In [2]:
#!/usr/bin/env python
# coding: utf-8

# # GAN Basic
# 
# - Unsupervised Representation Learning with Deep Convolutional Generative Adversarial Networks(https://arxiv.org/pdf/1511.06434.pdf)
# - Multi-GPU 사용법
# - Sequential에 OrderedDict를 전달하는 예시
# 
# ![대체 텍스트](http://www.codingwoman.com/wp-content/uploads/2018/09/gan-2-700x529.jpg)

# In[ ]:


#get_ipython().system('pip install torch torchvision')


# In[ ]:


#get_ipython().system('pip install pillow==4.1.1')
#get_ipython().run_line_magic('reload_ext', 'autoreload')
#get_ipython().run_line_magic('autoreload', '')


# ## 1. Import required libraries

# In[ ]:


# 단순한 GAN 모델 생성 및 OrderedDict 사용법

import os
import torch
import torch.nn as nn
import torch.utils as utils
import torch.nn.init as init
import torchvision.utils as v_utils
import torchvision.datasets as dset
import torchvision.transforms as transforms
import numpy as np
import matplotlib.pyplot as plt
from collections import OrderedDict


# In[ ]:


# 참고
# 전치 컨볼루션 연산으로 이미지 크기를 2배로 늘리는 방법 2가지
# 둘중에 kernel_size=4,stride=2,padding=1 세팅이 체커보드 아티팩트가 덜합니다.
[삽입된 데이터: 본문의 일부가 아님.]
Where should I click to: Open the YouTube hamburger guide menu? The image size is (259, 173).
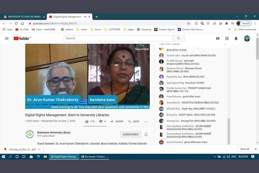(x=7, y=38)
test = torch.ones(1,1,16,16)
conv1 = nn.ConvTranspose2d(1,1,kernel_size=4,stride=2,padding=1)
out = conv1(test)
print(out.size())

conv1 = nn.ConvTranspose2d(1,1,kernel_size=3,stride=2,padding=1,output_padding=1)
out = conv1(test)
print(out.size())


# ## 2. Hyperparameter setting

# In[ ]:


# Set Hyperparameters
# change num_gpu to the number of gpus you want to use

epoch = 50
batch_size = 512
learning_rate = 0.0002
num_gpus = 1
z_size = 50
middle_size = 200


# ## 3. Data Setting

# In[ ]:


# Download Data

mnist_train = dset.MNIST("./", train=True, transform=transforms.ToTensor(), target_transform=None, download=True)

# Set Data Loader(input pipeline)

train_loader = torch.utils.data.DataLoader(dataset=mnist_train,batch_size=batch_size,shuffle=True,drop_last=True)


# ## 4. Generator

# In[ ]:


# Generator receives random noise z and create 1x28x28 image
# OrderedDict를 사용해 해당 연산의 이름을 지정할 수 있습니다.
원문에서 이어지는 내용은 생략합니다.